Here's my take on Starry Night:

Van Gogh

tenkerasu

my only problem with art like this are the people that forge them. it's sick how some people go so far as to reproduce EXACTLY how the painting was done - but from a slightly different perspective. for instance, there are only something like thirty or forty paintings by vermeer, and yet "new" ones show up all the time! those aren't the real things, they're fakes!

faux van gogh. that's something people should keep looking at and bringing those who do this to justice.

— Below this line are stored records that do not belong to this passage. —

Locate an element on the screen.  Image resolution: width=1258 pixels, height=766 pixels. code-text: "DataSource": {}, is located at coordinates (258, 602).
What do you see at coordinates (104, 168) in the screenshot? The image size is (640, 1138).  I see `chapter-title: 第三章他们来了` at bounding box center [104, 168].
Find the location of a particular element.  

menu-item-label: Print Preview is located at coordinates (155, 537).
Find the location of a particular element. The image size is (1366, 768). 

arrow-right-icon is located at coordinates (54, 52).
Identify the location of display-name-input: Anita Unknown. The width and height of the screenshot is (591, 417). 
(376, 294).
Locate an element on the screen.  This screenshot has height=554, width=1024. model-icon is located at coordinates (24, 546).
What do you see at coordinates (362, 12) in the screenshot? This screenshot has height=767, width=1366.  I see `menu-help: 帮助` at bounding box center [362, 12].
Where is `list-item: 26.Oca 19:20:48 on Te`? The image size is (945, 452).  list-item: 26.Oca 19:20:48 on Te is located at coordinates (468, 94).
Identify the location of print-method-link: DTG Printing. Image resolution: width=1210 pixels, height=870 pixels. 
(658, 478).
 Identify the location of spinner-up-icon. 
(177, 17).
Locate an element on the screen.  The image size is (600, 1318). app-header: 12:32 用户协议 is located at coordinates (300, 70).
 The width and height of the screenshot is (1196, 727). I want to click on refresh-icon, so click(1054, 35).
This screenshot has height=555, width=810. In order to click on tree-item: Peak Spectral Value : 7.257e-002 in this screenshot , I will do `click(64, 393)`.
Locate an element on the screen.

funny story about fakes: a guy gets arrested for allegedly stealing a painting by a famous artist (i don't recollect who it was), and he gets put to trial. problem is, the painting he allegedly stole - he made. it was a forgery. and he tried to prove it to the people of the court by painting another one in that style and with the same tools as the original artist. the point is: he actually had to prove the art was a fake and everything! in court he had to do this! i don't remember what the sentence was, but it was something ridiculously short.

circeus

Tenkrasu, you're thinking about the case of Han Van Meegeren, who was not accused of stealing the thing, but (worse, at the time), selling it to the Nazis.

consonant

This is one of my olds..

Van Gogh's Night


Thanks for the article, awesome!

caff

Here's my interpretation of Van Gogh's The Sower (inspired for the Location Location Location Weekly Challenge for Amsterdam.

Van Gogh's Sower

and matching pattern...
The Sower

griddle

Yeah Van Gogh was a talented artist, the pictures here are just great.

adamflorea

Van Gogh is trully amazing however I'm more into bas relief nowadays. However I did use to paint in oil paint soley but not really close to Van Gogh's style. He's unique.